Hubiera podido parecer que este verano me había librado de la maldición, pero ha sido una vana ilusión. La lesión, que parecía leve, y que llevo arrastrando todas las vacaciones simplemente ha retrasado su debut y justo empeoró cuando hube de incorporarme al trabajo.
Lo que peor llevo no es el hecho de haberme hecho ilusiones de salir indemne, ni el verme sometida a un encierro forzoso , con una dependencia importante de los demás, ni siquiera el desánimo que me ha apartado de mis actividades favoritas.
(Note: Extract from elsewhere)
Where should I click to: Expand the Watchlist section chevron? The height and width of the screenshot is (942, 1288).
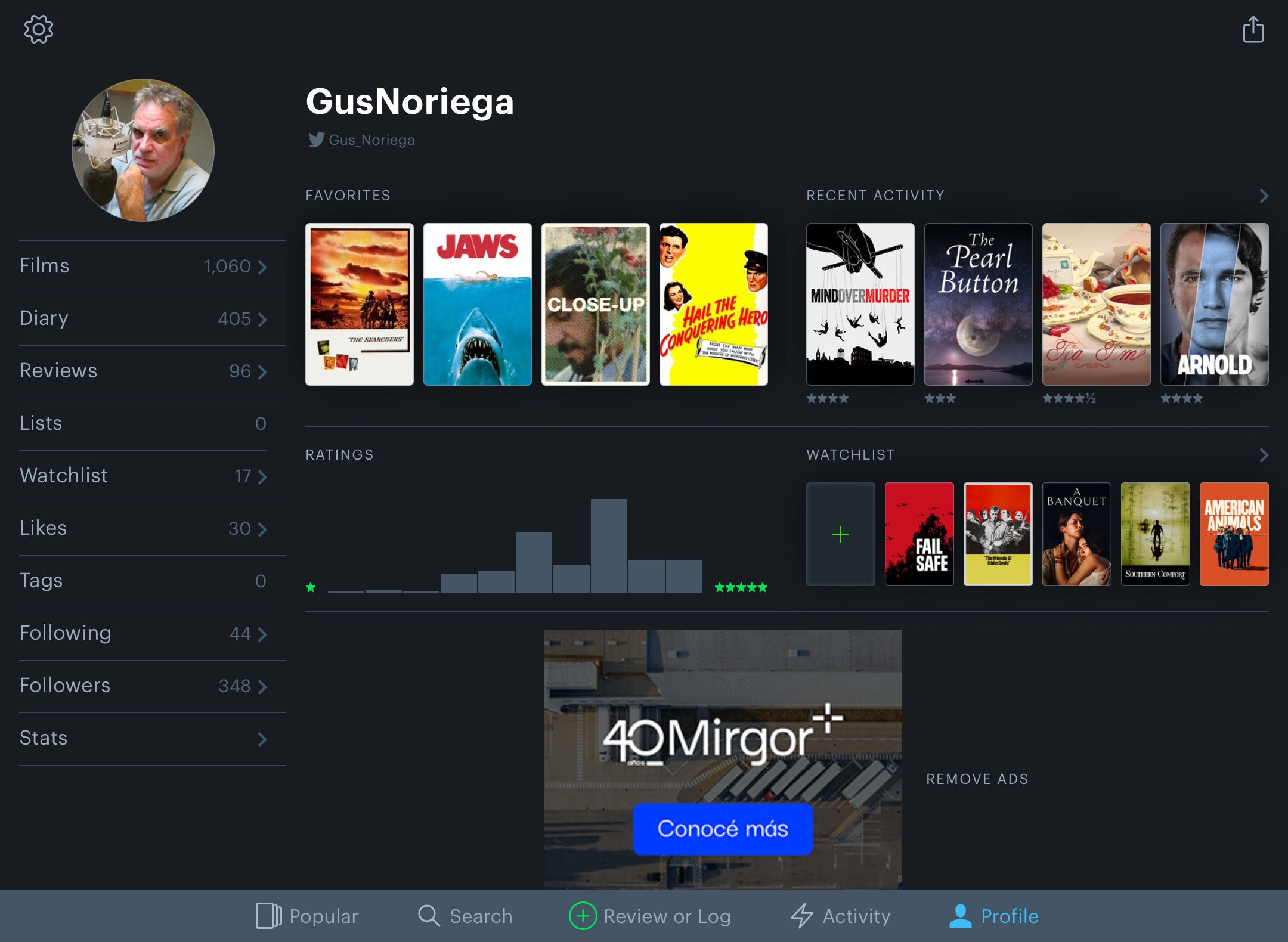(1264, 455)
Lo peor es el dolor, que no cesa ni de día ni de noche y que apenas me permite descansar.
Y precisamente a causa de una de las medicaciones prescritas es por lo que me permito desahogarme un poco en este medio infinito.
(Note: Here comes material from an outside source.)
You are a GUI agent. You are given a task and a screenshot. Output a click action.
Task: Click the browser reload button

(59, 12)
No sé porqué, pero desde que tomo el nuevo tratamiento tengo pesadillas a diario.
Ignoro qué significan, apenas si las recuerdo en el momento de despertar aunque se desvanecen sutilmente conforme voy recuperando la conciencia. Sólo sé que la almohada suele amanecer húmeda y hay rastros de lágrimas en mis mejillas.
He pensado en poner algún medio a mi alcance para recuperar esos sueños mientras aún circulan entre mis pensamientos, pero no sé si tendré el suficiente ánimo para transcribirlas en un cuaderno o dictarlas en una grabadora. Quizá no sea mala idea y pueda al menos recordar de qué colores se visten mis sueños.